Thanks for the effort, much appreciated!
I had another solution for 1676G - White-Black Balanced Subtrees — I used DFS to recursively compute all vertices' values, saved them in an array and then just scanning the array for the vertices that have the equal number of white and black vertices in their subtrees. Maybe this is an easier explanation not containing DP clearly.
This approach is DP as well as you are finding and storing all the values for black and white vertices for each subtree and then later only just iterating over all vertices to check which have equal no. of white and black vertices in their subtree. Actually it is quite similar to what is being done in the editorial as well except the fact that they are just finding number of balanced subtrees while doing dfs only and you are just running a separate loop after the dfs.
I really threw on C and D cuz I'm bad at determining time complexity.
The same with D
For C, I calculated the number of operations as (100 * 50 * 8)^2 instead of (50 * 8)^2 * 100. For D, I assumed that the intended solution was actually O(n^2)
isn't the time compelexity of C O(n^2 * m)??
my first unrated round and I have solved all of the problem in the contest time. happy coding :) problems were so interesting.
wow..i saw ur profile if ur rating was just 12 less, your rating would go like a slingshot , just a little back,,,and so much further.
Yes you are right.. but I enjoyed this round. :)
156676512 It was working fine and was accepted how can it be hacked I checked everything while submitting
You have linearly searched for the query in your prefix sums array. While the approach is not wrong, under the given constraints of sum of $$$N$$$ and $$$Q$$$ over all cases to go up to $$$1.5 * 1e5 = 150000$$$, which can cause Time Limit Exceeded (TLE) on higher values, close to the constraint limits.
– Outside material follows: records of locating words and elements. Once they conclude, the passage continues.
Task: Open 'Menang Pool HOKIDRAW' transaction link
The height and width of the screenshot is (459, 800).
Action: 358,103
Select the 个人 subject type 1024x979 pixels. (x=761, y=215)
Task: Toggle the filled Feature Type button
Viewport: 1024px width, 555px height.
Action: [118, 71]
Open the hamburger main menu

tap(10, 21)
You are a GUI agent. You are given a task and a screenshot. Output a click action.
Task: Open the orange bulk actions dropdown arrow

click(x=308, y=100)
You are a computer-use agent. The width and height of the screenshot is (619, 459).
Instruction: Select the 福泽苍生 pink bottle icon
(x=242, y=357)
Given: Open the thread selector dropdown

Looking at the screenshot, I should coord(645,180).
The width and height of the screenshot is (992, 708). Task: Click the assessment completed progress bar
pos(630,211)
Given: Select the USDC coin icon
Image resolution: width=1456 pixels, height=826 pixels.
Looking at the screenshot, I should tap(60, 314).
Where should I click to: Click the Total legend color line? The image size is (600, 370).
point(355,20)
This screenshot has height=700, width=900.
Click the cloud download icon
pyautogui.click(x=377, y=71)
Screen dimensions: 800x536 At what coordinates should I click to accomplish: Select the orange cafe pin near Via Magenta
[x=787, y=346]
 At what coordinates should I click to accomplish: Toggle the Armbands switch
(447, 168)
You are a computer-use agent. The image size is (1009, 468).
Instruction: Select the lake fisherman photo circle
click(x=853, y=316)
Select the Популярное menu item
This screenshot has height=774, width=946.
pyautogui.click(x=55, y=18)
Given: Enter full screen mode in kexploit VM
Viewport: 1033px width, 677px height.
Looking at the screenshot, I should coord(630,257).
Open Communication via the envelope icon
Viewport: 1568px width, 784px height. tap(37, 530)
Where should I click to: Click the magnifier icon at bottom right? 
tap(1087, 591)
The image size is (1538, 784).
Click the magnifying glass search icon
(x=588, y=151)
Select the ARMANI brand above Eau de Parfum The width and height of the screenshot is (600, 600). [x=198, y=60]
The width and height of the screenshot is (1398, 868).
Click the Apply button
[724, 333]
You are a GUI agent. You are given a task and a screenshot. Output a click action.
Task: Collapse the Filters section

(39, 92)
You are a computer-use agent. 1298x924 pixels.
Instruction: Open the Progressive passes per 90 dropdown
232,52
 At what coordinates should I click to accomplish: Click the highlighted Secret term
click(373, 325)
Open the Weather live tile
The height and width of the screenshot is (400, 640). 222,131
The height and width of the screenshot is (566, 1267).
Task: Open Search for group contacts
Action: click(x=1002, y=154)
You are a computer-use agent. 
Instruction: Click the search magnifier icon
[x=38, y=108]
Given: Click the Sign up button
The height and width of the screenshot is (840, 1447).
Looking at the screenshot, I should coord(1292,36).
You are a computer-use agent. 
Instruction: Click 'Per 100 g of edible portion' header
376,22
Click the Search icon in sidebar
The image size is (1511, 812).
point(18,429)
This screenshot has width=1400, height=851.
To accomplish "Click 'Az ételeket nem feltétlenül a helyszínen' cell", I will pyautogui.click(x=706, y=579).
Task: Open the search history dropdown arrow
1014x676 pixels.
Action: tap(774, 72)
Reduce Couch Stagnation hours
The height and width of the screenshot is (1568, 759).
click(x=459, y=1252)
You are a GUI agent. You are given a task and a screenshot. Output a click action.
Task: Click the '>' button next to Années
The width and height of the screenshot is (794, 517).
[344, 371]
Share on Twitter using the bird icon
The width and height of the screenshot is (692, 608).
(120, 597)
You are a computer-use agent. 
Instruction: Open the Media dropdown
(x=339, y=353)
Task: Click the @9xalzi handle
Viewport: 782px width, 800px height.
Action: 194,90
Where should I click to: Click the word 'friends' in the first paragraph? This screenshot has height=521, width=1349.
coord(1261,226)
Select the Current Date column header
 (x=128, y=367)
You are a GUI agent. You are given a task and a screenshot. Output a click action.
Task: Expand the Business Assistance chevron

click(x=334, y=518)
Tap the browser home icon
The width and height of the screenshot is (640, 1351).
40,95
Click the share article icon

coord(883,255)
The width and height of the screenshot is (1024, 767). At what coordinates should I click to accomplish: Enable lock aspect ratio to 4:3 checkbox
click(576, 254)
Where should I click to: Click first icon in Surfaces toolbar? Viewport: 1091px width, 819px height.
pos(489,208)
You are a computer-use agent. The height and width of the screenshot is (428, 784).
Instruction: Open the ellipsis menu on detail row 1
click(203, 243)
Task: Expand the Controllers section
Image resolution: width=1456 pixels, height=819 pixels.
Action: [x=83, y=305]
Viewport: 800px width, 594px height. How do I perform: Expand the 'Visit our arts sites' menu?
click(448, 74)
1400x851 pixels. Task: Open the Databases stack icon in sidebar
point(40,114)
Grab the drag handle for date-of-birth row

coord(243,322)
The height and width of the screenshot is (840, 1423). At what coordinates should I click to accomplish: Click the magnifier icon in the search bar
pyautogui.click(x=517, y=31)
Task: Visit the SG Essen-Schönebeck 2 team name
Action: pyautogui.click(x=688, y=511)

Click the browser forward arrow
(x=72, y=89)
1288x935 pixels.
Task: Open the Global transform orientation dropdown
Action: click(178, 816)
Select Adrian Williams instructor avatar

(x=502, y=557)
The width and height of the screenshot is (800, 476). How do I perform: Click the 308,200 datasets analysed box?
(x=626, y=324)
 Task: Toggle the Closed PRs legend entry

The Time complexity of Problem D O(qlogn+n). But If we calculate for the worst-case according to given constraints then it should be -: 10^7 * 10^3 + 10^7. Also you are not considering the loop for test cases, so according to me its T.C should be. O(T*N*qlogN) However this T.C also not fast. So I am getting this doubt. Please correct me if I am wrong.
Maybe you have gone through Problem E instead of Problem D, or could have mentioned it otherwise?
I guess you are talking about problem E but not D.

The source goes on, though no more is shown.